- [What this task involves] Translate this sentence from the text about living with diabetes below into Spanish: "I am a lot tougher than I look."

- [Text segment]

□ □ □ □

I now drink my coffee black. It is healthier this way, and now that I am used to it, I like it like this. Less fuss to prepare it in the morning, and no worries about not wanting to drink it because there is nothing in it. I sometimes drink green tea. I sometimes drink oolong tea in one of my THM drinks. I do not use cola as my main source of caffeine anymore.
I did not tell everyone about being a diabetic for a long time. I feared the food police. I learned this term from a diabetes educator. They are those people who immediately point out what is wrong with everything you eat. You are the person with diabetes, and everyone else thinks they are the expert. It is embarrassing to be an adult and have someone tell you that you shouldn’t eat that because you are a diabetic. Out loud. In front of a room full of people. Or to say that isn’t good for you, because it has sugar in it. People don’t mean any harm, I know it is being said because, on some level, they care about me as a person, and want me to be healthy. However, I am an adult, and this type of criticism is not positive, and can have very negative effects on my self-esteem.
I am a lot tougher than I look. Even if you find me bawling in a quiet place, it is not always because I am sad, it might be because I am SO ANGRY that I sprung a leak. It is a self-defense mechanism that I have had for most of my life, and I hate it. It is the quiet, private way to vent.
Other times I would eat my feelings. I would go buy junk food and regular cola and binge eat. How dare someone point at what I am eating when they are eating something just as unhealthy, or worse than what I am eating. They eat whatever they want, well so will I. The problem with that, other than me gaining weight, is that really I am only hurting myself. That other person doesn’t even know that they did something wrong. THEY THINK THEY ARE HELPING ME. They mean well, but if I am having a sugar low, I might actually NEED that candy I am crunching as fast as I can because my sugars are dropping. It can happen quite suddenly, and I now have juice boxes and suckers with me all of the time. I don’t use them unless I need them.
Maybe I have made plans to take extra insulin because I wanted a treat. I want to be normal, and eat like other people do. I am not, and that is why I am trying SO HARD to change. I have learned that if I give in a little when I have a craving, I won’t be as likely to binge eat as I would if I suppress it. So I do have things that are not on the diabetic diet. I am human. It is more convenient to grab something quick sometimes. I am working on that, just like I am working on me. Most of the time I make healthy choices. So when you see me eating something that isn’t one of those choices, let me be. I know the consequences of my actions, and I will recover to my sensibilities when I am ready.
Just like no person is the same as any other person, no person with diabetes is the same as every other person with diabetes, and no person has the exact same issues with weight that every other person has. That is why it is important for me to write about how I feel, and to share the stories of other people and their issues with weight. We all are experiencing life as a journey, but we still forge our own paths as individuals.

□ □ □ □

- [Available data]
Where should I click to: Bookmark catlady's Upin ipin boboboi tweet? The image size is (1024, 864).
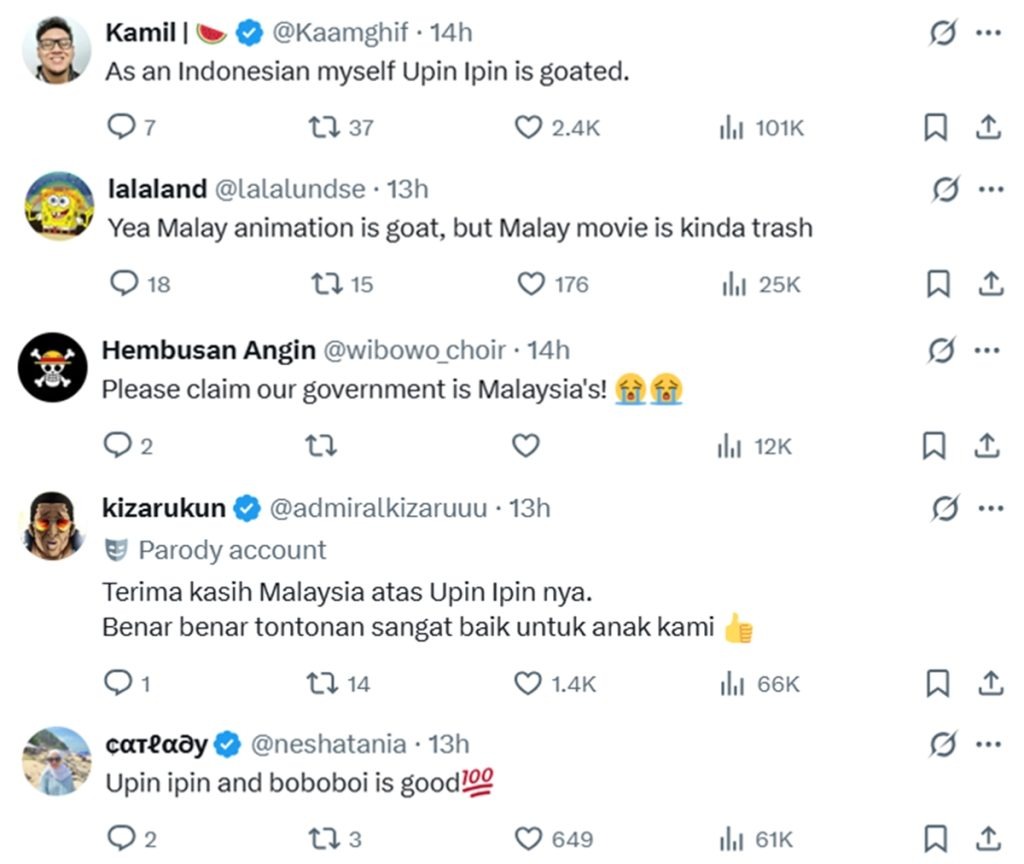coord(936,838)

□ □ □ □

- [Solution] Soy mucho más fuerte de lo que parezco.